**Action item:** Exactly retype the lines below from the one containing "Instruction: Click the" through the end of the listing. Leave pictures out.

BEGIN

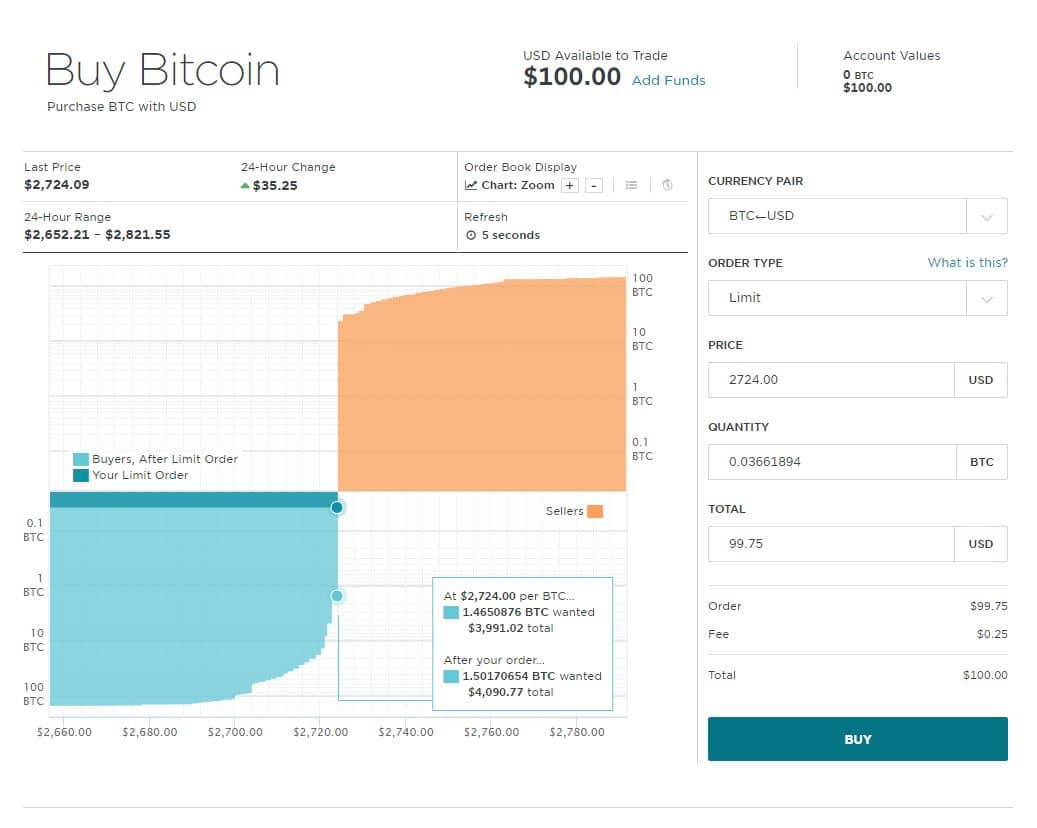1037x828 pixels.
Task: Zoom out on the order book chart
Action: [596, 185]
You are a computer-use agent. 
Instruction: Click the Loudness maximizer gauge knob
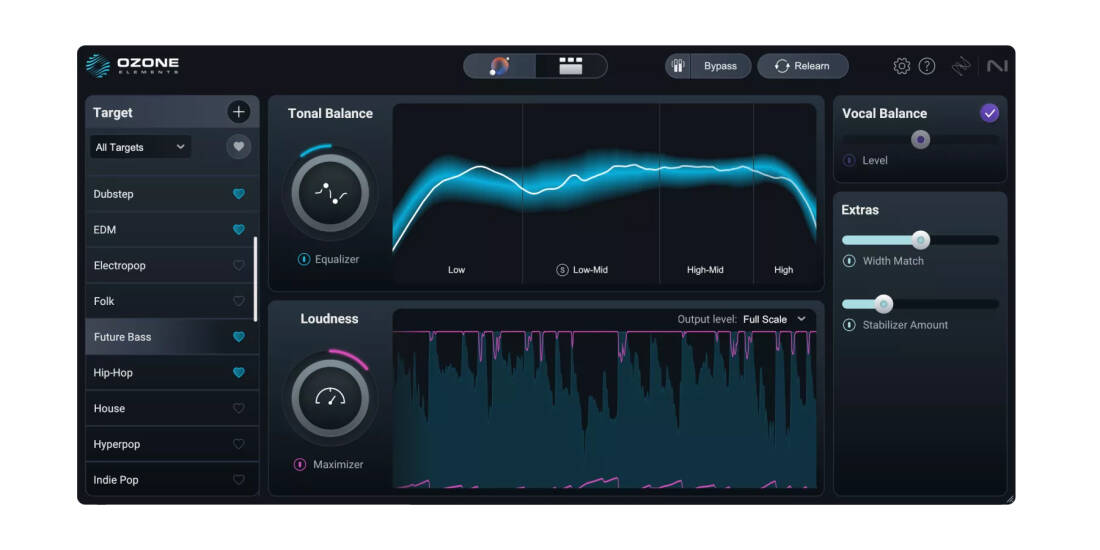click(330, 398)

END

**Output for this exercise:**
Instruction: Click the Loudness maximizer gauge knob
click(330, 398)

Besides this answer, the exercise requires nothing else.